[Study material]
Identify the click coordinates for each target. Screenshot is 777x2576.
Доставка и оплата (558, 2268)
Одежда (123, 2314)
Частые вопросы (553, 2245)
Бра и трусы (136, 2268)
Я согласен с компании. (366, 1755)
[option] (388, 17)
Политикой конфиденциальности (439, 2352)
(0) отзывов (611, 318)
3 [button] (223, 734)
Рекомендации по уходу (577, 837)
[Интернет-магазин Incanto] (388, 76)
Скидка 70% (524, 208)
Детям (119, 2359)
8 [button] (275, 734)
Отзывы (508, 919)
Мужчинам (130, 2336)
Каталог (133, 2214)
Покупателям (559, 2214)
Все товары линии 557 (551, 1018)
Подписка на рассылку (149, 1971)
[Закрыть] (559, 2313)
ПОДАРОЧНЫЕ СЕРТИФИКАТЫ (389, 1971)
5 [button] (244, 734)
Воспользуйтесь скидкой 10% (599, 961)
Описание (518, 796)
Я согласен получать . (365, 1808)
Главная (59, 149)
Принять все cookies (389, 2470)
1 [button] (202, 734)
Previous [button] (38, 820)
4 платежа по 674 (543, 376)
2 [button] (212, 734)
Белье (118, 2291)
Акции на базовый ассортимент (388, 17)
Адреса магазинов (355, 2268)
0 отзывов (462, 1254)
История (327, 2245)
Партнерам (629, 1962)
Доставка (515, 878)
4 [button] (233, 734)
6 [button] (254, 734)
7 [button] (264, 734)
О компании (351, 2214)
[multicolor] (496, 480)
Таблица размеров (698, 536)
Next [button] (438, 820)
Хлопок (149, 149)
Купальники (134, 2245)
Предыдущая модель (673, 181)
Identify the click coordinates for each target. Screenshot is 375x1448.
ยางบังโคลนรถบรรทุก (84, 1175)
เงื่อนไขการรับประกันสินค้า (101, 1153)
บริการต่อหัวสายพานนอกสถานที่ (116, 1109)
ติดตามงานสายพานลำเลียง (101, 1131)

[To do] Using the data above, copy each line that contains "button".

[Answer section]
3 [button] (223, 734)
8 [button] (275, 734)
5 [button] (244, 734)
1 [button] (202, 734)
Previous [button] (38, 820)
2 [button] (212, 734)
4 [button] (233, 734)
6 [button] (254, 734)
7 [button] (264, 734)
Next [button] (438, 820)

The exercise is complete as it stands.